## Work instruction:
Given the records below, pull every line with the word "Enable" into the answer.
Input records below:
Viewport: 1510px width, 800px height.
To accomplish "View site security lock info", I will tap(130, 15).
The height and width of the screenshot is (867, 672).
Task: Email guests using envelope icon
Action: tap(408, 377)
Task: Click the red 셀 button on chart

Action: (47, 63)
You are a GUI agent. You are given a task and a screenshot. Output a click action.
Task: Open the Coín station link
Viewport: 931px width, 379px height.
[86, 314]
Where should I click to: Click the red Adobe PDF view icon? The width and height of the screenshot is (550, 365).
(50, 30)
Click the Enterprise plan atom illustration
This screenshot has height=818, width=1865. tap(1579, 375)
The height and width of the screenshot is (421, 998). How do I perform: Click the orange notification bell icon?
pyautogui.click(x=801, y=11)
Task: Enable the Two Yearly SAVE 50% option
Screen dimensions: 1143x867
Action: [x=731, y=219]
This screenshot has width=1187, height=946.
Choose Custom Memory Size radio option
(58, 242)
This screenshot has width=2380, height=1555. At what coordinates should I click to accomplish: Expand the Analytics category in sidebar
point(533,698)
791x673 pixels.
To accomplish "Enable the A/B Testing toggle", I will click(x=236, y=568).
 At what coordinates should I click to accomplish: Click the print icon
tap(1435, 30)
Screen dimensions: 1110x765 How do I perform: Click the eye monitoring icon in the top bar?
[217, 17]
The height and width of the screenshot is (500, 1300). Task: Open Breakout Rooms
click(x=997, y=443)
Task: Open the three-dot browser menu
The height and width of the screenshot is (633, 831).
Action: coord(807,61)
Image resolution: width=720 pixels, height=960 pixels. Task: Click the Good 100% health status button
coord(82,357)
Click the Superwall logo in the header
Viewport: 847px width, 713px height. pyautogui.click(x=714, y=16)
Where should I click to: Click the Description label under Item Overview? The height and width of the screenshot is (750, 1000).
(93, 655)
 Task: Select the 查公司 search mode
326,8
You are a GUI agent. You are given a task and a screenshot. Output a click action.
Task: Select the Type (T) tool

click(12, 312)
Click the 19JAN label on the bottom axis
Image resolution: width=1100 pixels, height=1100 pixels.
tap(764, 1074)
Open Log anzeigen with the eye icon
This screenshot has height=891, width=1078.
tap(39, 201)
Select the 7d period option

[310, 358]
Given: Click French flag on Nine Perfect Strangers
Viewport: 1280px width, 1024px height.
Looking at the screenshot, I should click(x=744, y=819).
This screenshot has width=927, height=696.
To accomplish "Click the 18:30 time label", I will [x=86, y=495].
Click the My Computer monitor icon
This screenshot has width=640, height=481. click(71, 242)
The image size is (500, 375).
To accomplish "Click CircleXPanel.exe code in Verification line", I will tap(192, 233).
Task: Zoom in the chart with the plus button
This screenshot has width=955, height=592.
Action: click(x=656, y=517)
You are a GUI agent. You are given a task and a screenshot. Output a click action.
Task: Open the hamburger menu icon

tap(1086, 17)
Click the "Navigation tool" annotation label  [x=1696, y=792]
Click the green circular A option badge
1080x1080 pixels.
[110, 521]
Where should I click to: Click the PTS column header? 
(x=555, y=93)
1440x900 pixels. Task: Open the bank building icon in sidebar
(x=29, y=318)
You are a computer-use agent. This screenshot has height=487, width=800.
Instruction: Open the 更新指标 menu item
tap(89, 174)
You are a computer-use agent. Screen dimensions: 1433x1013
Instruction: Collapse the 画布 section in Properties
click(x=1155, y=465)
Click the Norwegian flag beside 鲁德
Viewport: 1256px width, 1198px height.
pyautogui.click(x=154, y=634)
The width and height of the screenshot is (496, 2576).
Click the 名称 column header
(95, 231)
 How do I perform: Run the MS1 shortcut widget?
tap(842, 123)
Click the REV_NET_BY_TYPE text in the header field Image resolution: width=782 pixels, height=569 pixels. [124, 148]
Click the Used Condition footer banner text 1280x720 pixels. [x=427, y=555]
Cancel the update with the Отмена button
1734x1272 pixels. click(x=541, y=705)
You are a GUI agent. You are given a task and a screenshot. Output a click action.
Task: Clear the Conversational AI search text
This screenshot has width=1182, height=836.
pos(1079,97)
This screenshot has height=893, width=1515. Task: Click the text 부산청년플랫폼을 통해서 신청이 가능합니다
End of Input records.
## Written reply:
Task: Enable the Two Yearly SAVE 50% option
To accomplish "Enable the A/B Testing toggle", I will click(x=236, y=568).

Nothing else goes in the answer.